FACTORS: Set[Tuple] = set(product([1, 0, 0], repeat=3))
def main():
cases = 0 # Count all possible cases (for each input value).
data = list() # List with all final data to be dumped in CSV.
print("number, solution, number_of_solutions")
# Iterate over all initial data.
for eq in INITIAL_DATA:
# Get values before and after the hyphen.
nums, res = eq.split('-')
res = int(res)
# Get combinations with inverted values.
combs = inverter([int(n) for n in list(nums)])

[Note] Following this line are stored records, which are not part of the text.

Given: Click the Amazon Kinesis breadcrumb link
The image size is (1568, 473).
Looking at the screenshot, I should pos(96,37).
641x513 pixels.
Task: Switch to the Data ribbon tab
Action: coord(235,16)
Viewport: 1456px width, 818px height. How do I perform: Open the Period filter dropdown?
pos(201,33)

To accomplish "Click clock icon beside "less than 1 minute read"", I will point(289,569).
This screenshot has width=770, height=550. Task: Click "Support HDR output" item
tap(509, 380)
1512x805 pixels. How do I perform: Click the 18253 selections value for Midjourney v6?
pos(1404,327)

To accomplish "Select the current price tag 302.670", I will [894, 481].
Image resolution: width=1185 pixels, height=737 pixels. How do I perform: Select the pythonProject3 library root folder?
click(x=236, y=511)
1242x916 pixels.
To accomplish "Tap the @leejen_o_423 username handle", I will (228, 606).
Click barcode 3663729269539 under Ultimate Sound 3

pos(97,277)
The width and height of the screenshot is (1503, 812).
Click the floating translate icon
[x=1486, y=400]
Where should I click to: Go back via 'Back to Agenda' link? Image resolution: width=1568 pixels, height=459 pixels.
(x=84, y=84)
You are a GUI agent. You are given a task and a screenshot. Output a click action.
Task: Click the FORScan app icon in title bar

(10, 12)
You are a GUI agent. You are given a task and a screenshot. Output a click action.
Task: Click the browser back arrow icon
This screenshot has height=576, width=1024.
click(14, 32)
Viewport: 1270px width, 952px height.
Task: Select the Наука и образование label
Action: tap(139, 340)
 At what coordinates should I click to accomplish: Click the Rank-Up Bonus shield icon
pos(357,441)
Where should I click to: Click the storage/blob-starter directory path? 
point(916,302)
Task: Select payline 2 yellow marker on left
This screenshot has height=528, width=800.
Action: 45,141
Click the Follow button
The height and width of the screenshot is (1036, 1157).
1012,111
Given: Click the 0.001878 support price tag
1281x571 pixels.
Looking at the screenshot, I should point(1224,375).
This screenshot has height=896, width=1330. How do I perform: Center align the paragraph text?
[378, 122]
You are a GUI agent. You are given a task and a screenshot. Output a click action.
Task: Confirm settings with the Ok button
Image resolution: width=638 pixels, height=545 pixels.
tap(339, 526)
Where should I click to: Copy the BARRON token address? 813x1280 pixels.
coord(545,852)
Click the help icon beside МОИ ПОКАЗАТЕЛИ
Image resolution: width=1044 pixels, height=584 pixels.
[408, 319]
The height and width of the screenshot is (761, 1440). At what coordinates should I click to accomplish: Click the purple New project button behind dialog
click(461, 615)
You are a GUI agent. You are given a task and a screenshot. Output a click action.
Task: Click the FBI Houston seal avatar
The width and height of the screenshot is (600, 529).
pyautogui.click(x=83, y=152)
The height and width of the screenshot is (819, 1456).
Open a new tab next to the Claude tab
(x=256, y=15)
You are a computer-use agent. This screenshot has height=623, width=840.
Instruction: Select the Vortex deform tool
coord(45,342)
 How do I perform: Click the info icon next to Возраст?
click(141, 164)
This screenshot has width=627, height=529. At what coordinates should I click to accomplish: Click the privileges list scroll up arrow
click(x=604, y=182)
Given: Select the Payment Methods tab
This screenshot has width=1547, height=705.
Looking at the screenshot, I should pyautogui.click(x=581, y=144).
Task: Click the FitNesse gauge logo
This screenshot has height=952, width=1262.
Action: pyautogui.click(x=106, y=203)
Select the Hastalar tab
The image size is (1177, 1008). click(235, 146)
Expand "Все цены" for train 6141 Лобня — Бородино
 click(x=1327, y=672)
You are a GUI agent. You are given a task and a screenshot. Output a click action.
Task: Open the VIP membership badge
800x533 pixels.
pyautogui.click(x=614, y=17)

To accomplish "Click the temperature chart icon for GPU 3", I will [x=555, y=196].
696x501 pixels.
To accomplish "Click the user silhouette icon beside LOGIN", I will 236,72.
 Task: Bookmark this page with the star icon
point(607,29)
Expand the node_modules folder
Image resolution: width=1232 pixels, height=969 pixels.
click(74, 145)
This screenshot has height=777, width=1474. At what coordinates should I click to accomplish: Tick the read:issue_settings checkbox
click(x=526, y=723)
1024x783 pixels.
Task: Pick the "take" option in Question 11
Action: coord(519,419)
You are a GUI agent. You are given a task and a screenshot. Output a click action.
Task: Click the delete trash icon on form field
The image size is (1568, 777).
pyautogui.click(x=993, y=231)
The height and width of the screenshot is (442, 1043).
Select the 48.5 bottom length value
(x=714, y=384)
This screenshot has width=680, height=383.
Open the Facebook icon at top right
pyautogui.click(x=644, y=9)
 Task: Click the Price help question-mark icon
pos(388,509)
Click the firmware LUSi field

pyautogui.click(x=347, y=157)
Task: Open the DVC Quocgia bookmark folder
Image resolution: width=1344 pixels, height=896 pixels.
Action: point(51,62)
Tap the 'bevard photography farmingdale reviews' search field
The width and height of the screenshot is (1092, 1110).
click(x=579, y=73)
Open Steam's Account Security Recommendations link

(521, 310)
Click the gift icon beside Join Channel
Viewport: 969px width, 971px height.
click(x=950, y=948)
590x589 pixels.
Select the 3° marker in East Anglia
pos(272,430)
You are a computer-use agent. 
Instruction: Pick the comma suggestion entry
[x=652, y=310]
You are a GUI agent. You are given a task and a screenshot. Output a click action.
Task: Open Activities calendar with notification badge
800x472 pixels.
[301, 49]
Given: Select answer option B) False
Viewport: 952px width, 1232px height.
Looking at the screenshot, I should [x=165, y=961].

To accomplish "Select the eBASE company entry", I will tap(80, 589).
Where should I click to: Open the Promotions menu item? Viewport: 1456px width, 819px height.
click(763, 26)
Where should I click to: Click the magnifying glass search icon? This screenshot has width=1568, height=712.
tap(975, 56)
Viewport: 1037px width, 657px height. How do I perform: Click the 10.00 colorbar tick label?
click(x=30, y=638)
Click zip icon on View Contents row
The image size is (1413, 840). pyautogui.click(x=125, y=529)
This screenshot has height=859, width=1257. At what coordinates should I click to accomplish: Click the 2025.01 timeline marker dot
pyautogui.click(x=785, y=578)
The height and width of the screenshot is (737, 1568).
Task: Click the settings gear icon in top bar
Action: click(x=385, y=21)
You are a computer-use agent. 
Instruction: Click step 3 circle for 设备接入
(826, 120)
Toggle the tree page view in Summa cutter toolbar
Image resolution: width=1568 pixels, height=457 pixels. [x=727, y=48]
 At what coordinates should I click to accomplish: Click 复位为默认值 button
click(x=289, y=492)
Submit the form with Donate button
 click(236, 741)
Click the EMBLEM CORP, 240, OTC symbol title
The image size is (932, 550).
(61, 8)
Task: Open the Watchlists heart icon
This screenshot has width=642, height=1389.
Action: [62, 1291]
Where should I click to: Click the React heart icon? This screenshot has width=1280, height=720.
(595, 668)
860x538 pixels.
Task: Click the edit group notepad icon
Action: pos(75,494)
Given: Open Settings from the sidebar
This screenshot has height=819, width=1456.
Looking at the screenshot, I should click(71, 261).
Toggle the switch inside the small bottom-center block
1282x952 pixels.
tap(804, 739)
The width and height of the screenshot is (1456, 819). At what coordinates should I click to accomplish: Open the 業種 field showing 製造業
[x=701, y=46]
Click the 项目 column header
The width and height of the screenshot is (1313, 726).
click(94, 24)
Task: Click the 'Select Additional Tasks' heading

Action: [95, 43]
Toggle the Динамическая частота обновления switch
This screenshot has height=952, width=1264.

# Iterate over combinations and generate a list with their many possible solutions.
sol_cnt = 0 # Number of solutions (for each input value).
solutions = list() # List with all final data to be dumped in CSV.
for i in [solve(i, FUNCTIONS) for i in combs]:
for j in i:
str_repr, value = j
# Some values exceed the 4300 digits, hence the 'try-catch'.
# The function 'sys.set_int_max_str_digits()' may be used instead to increase the str() capabilites.
try:
str(value)
except ValueError:
value = np.inf
if value == res:
sol_cnt += 1
solutions.append((eq, str_repr, value))
cases += 1
# Iterate over all data gathered, and add number of solutions.
for i in range(len(solutions)):
eq, str_repr, value = solutions[i]
solutions[i] += (sol_cnt,)
print(f"{eq}, {str_repr} = {value}, {sol_cnt}")
data.extend(solutions)
# Print all the solutions for this input.
print(f"\nThese are the {sol_cnt} solutions for input {eq}:")
solutions = [s for s in solutions if (type(s[2]) is int and s[2] == res)]
for i in range(len(solutions)):
print(f" {i:4}. {solutions[i][1]}")
print()
print(f"\nTotal cases: {cases}")
And for the output, note that solutions are printed/formatted using the name of your functions, not mathematical operators. This is just an excerpt of the output generated for the first value in initial_data using factorials in the 1st and 3rd digits:
number, solution, number_of_solutions
518-2, plus(plus(5!, 1), 8!) = 40441, 12
518-2, plus(5!, plus(1, 8!)) = 40441, 12
518-2, plus(minus(5!, 1), 8!) = 40439, 12
518-2, plus(5!, minus(1, 8!)) = -40199, 12
518-2, plus(mult(5!, 1), 8!) = 40440, 12
518-2, plus(5!, mult(1, 8!)) = 40440, 12
518-2, plus(div(5!, 1), 8!) = 40440, 12
518-2, plus(5!, div(1, 8!)) = 120, 12
518-2, plus(power_to(5!, 1), 8!) = 40440, 12
518-2, plus(5!, power_to(1, 8!)) = 121, 12
518-2, plus(root(5!, 1), 8!) = 40321, 12
518-2, plus(5!, root(1, 8!)) = 40440, 12
...
These are the 12 solutions for input 518-2:
0. plus(minus(-5, 1!), 8)
1. minus(-5, minus(1!, 8))
2. plus(minus(-5, 1), 8)
3. minus(-5, minus(1, 8))
4. minus(-5, plus(1!, -8))
5. minus(minus(-5, 1!), -8)
6. minus(-5, plus(1, -8))
7. minus(minus(-5, 1), -8)
8. plus(plus(-5, -1), 8)
9. plus(-5, plus(-1, 8))
10. plus(-5, minus(-1, -8))
11. minus(plus(-5, -1), -8)
Total cases: 4608
Note that 4608 cases were processed just for the first value in initial_data, so I recommend you to try with this one first and then add the rest, as for some cases it could take a lot of processing time.
Also, I noticed that you are truncating the values in div() and root() so bear it in mind. You will see lots of nan and inf in the full output because there are huge values and conditions like div/0, so it's expected.